→ **Text under study**:
■ ■ ■ ■ ■ ■ ■

Confounding Factors That Complicate the Data
One persistent challenge in this research is that older parents differ from younger parents in ways beyond biology. Socioeconomic status is a major confounder. In the United States, where healthcare access is uneven, children from higher-income families are more likely to receive an autism diagnosis simply because their parents have better access to specialists. Older parents tend to have higher incomes and education levels, which could inflate the apparent link between age and autism. Studies from countries with universal healthcare have helped clarify this. Research from Japan, using a nationwide system where about 95% of three- and four-year-olds receive free developmental screenings, still found meaningful associations between parental characteristics and autism diagnoses, suggesting the age link isn’t purely a product of diagnostic access.
Another layer of complexity involves what researchers call the “broader autism phenotype.” Some parents carry subtle, subclinical traits associated with autism, like a strong preference for systems-based thinking or reduced interest in social interaction. These traits can influence career paths and relationship timing in ways that lead to later parenthood. If this is the case, the shared genetics, not the age itself, could be partly driving the association. Studies that have tried to account for this factor have found it explains only a small portion of the income-autism link, but its role in the age-autism link is harder to isolate.

■ ■ ■ ■ ■ ■ ■

→ **Supplied records**:
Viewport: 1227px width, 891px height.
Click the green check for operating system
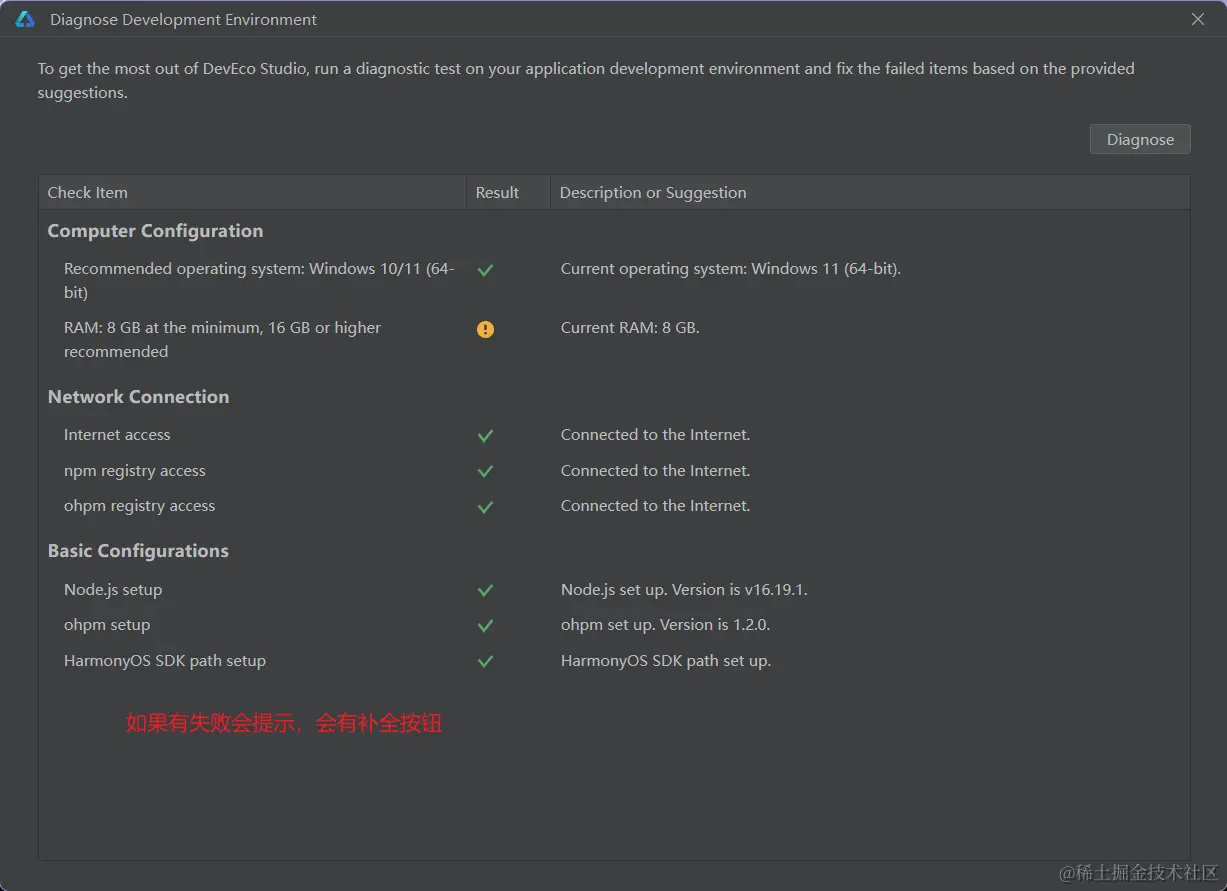(485, 270)
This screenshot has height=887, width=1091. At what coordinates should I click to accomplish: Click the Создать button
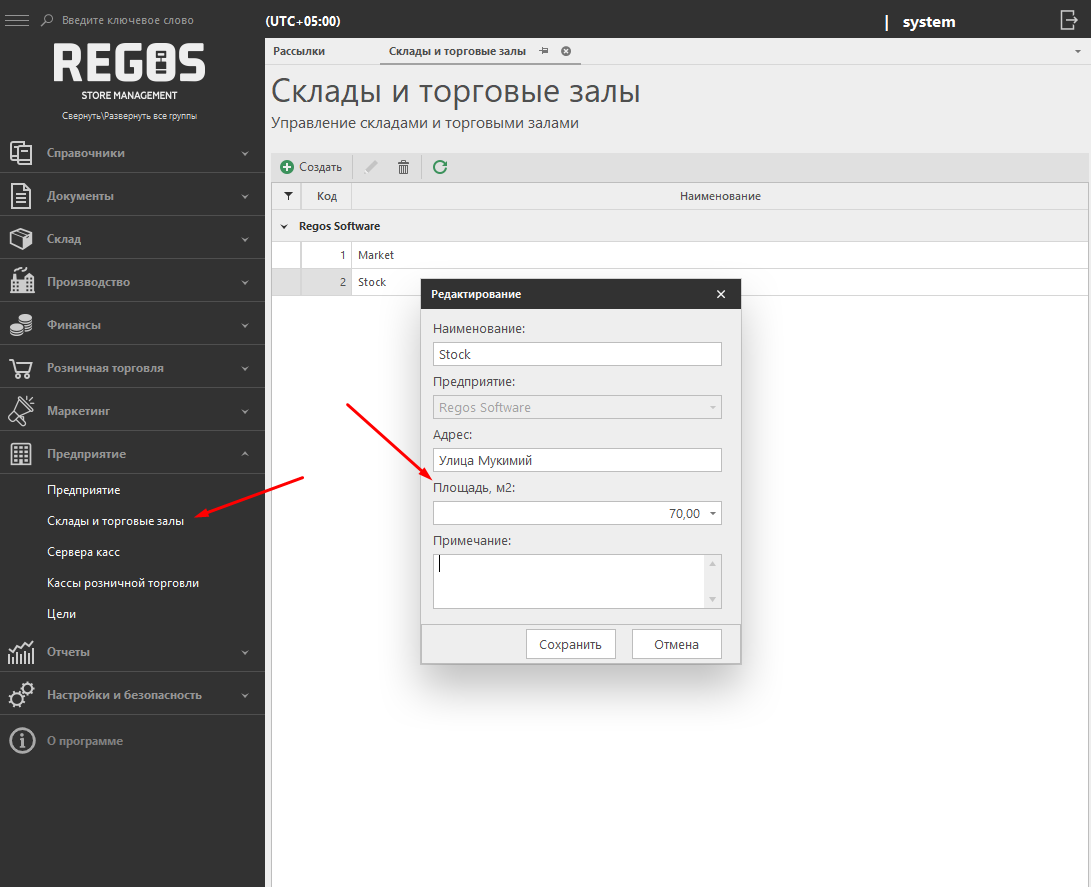pos(311,167)
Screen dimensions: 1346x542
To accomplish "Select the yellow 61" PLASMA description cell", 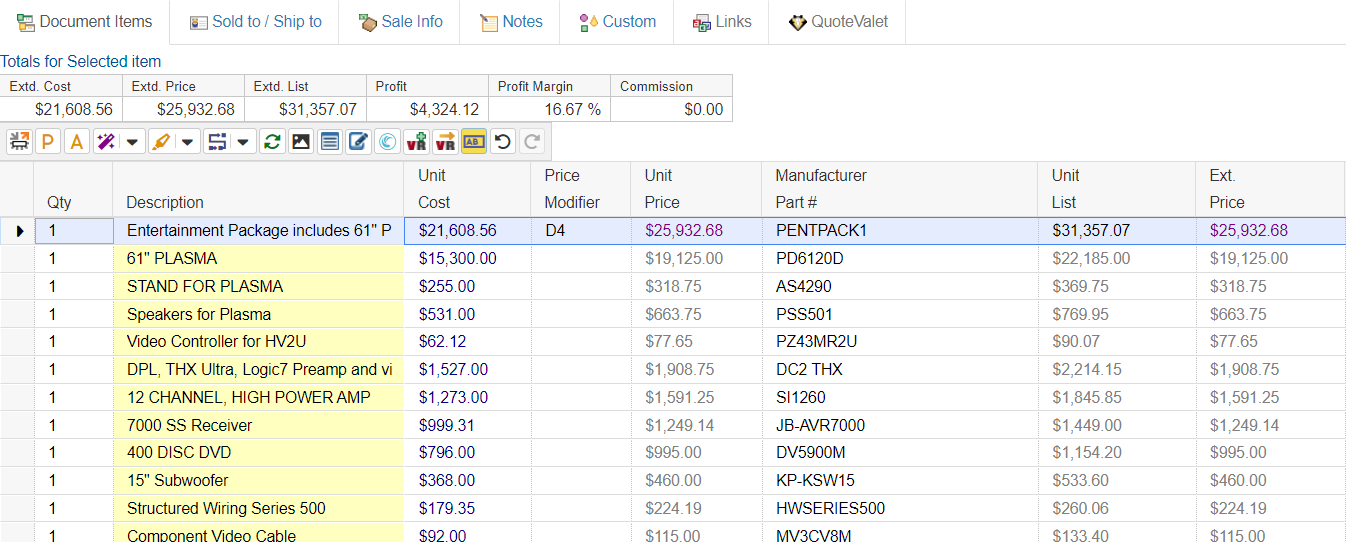I will [x=258, y=258].
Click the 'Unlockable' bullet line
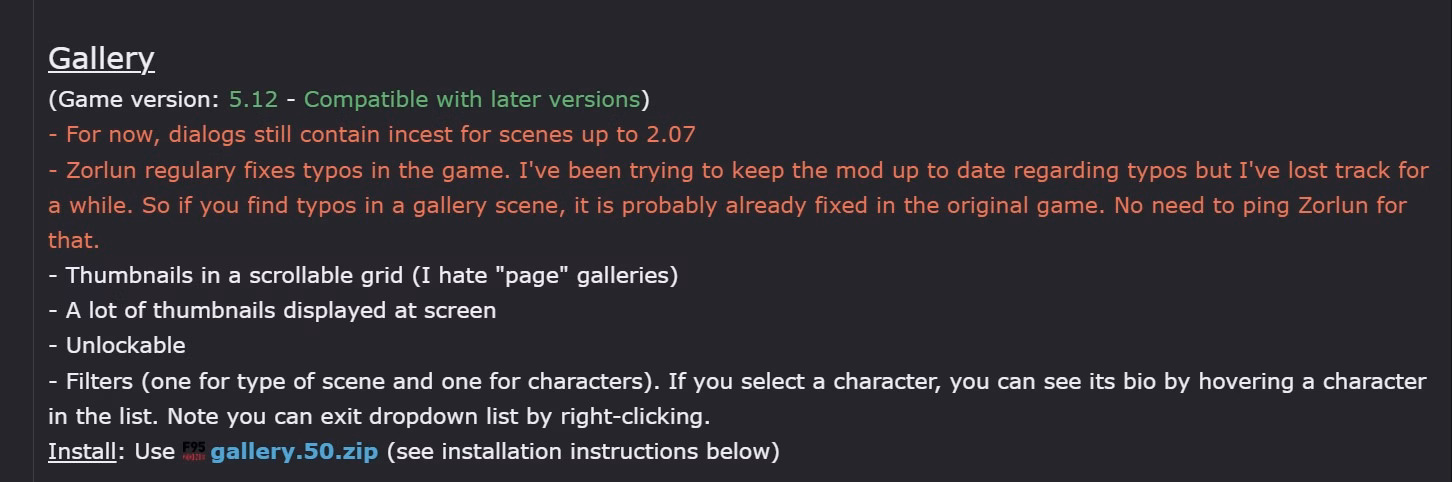The image size is (1452, 482). (x=117, y=345)
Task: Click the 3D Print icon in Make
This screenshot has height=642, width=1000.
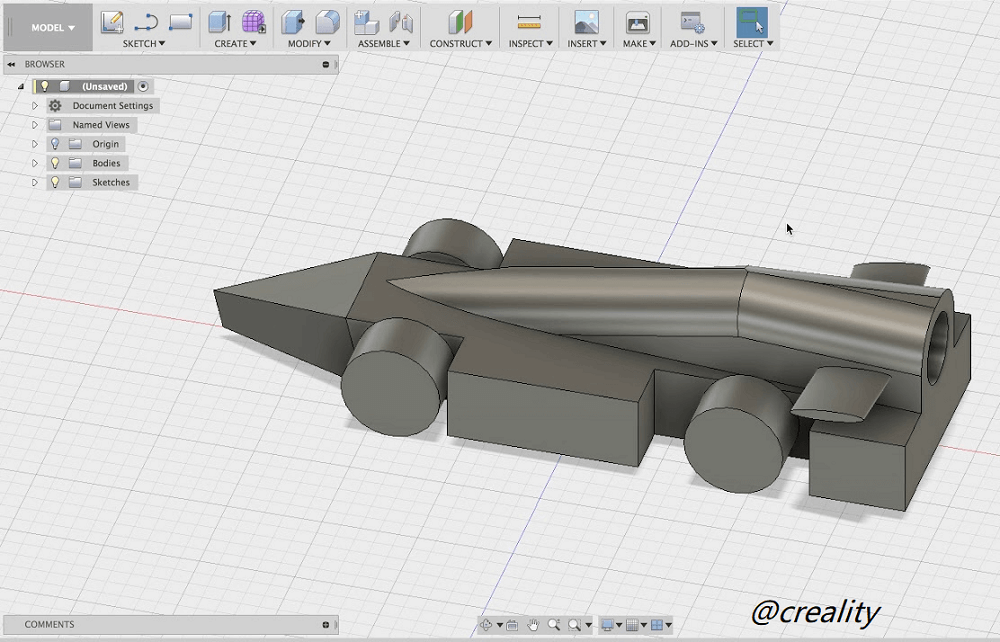Action: [637, 21]
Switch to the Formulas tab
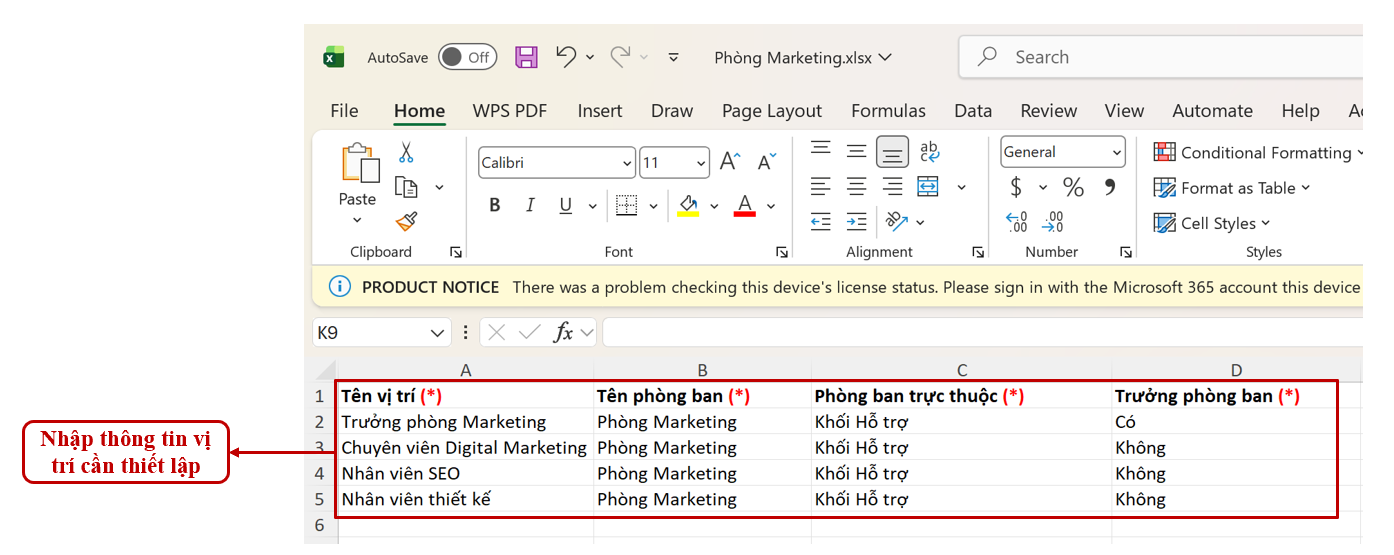Image resolution: width=1394 pixels, height=555 pixels. click(888, 111)
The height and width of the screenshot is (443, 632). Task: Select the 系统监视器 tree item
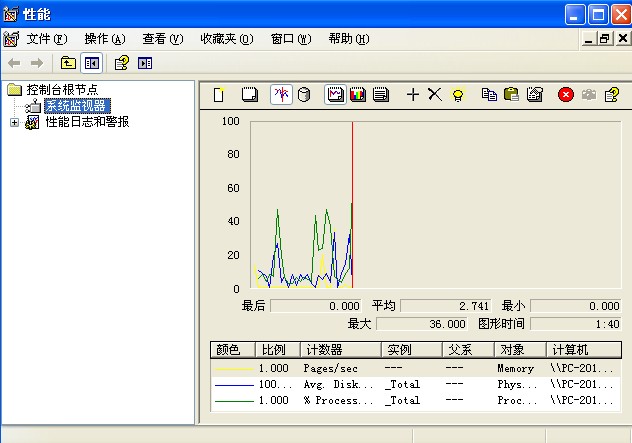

■ ■ ■ ■ ■ ■ ■

→ **Activity list**:
a) In the text on autism and parental age, what share of three- and four-year-olds in Japan receive free developmental screenings?
b) Continue the text on autism and parental age, picking up after its last sentence.
The material is not needed here.

→ **Answers below**:
a) About 95%.

b)
What Young Maternal Age Means for Risk
The relationship between parental age and autism isn’t a simple straight line where younger always means safer. Meta-analyses have found that very young mothers (typically under 20) show about 10% lower risk compared to mothers in their late twenties and early thirties, but this reduction is not statistically significant. Very young parenthood comes with its own set of risk factors for child development, including higher rates of preterm birth, lower prenatal care access, and greater socioeconomic stress. The data suggests there’s a broad low-risk window through the twenties and early thirties, with risk climbing gradually after 35.
Putting the Numbers in Perspective
Advanced parental age is one of the most consistently identified perinatal risk factors for autism, but “consistently identified” doesn’t mean “large.” Genetics account for an estimated 60 to 90% of autism risk, and most of that genetic contribution comes from common variants inherited across generations, not from new mutations linked to parental age. Age is one factor among many in a condition with deeply complex origins.
For someone weighing these numbers in a personal decision, the key point is proportionality. A mother at 40 has meaningfully higher odds than a mother at 27, but the absolute risk remains in the low single digits. The increase is comparable to many routine risk factors in pregnancy that people navigate without alarm. It’s a real statistical signal, not a reason to treat any particular pregnancy as high-risk for autism on the basis of age alone.